• [Exercise description]:
Copy exactly, and only, the lines from the one with "This screenshot has" to the end of the listing; omit pictures.

• [Records for the task]:
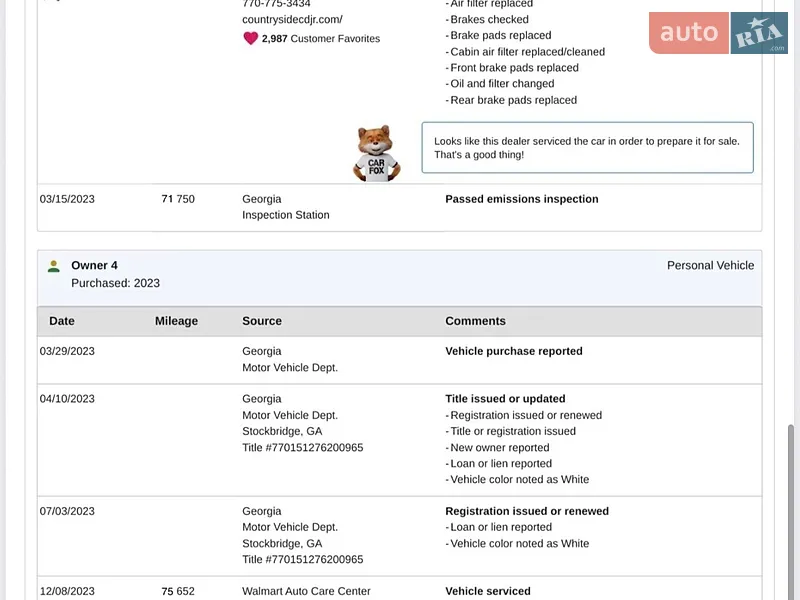Click the Title issued or updated entry
The width and height of the screenshot is (800, 600).
point(505,398)
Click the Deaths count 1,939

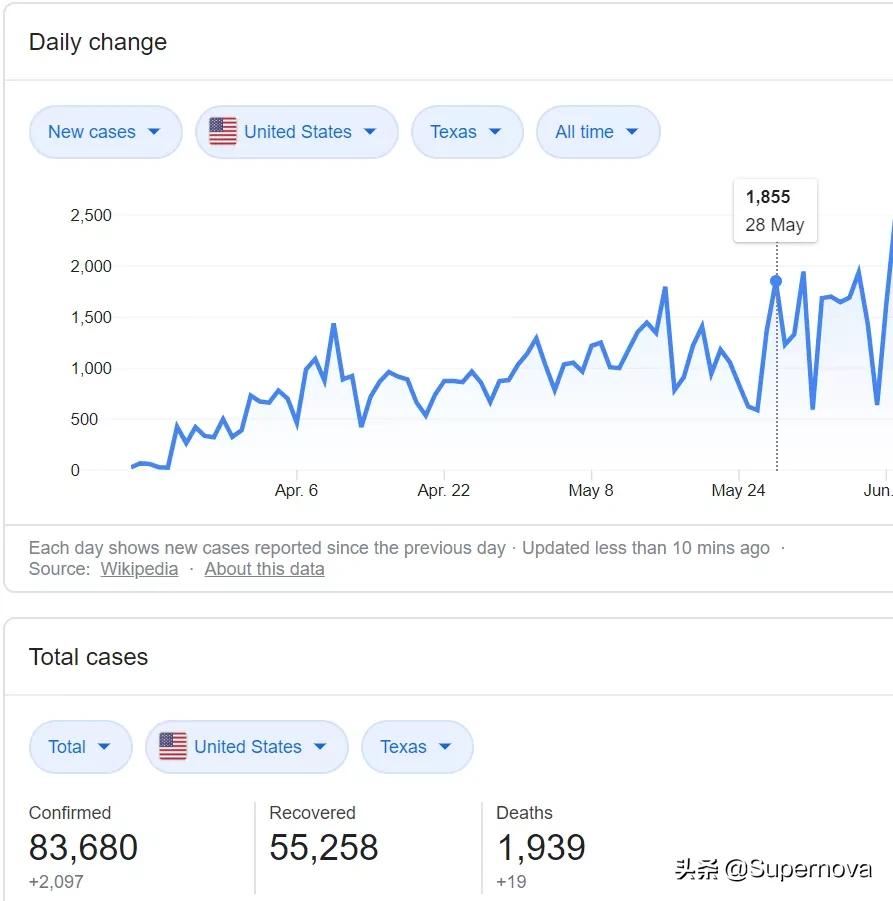pyautogui.click(x=541, y=848)
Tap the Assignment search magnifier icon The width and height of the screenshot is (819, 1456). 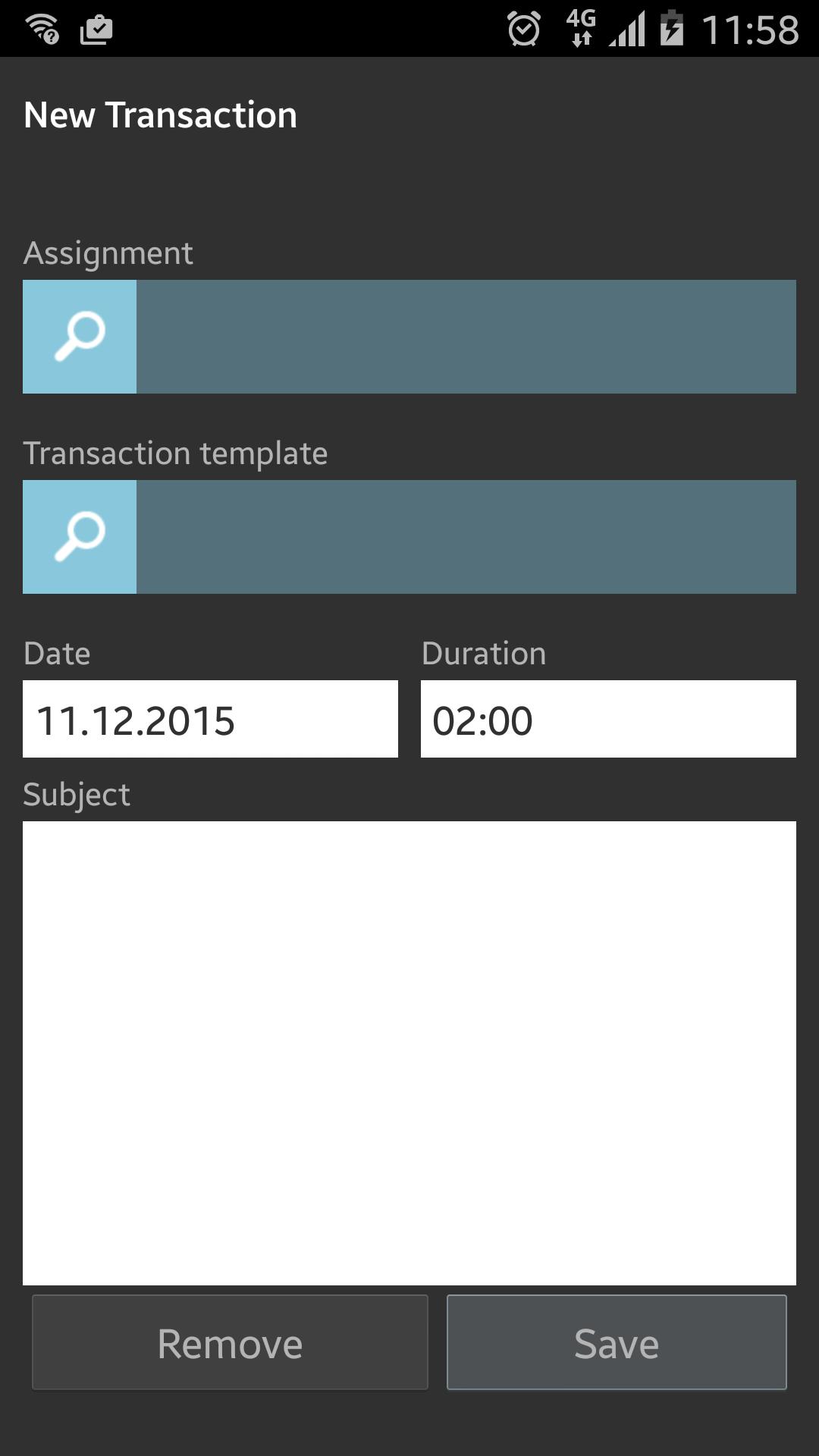click(80, 337)
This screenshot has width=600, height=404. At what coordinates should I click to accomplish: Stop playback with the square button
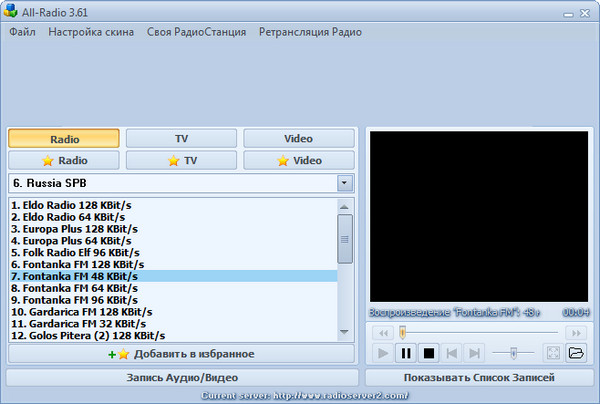(x=429, y=353)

• [Output]:
This screenshot has width=600, height=404. At what coordinates should I click to accomplish: Stop playback with the square button
(x=429, y=353)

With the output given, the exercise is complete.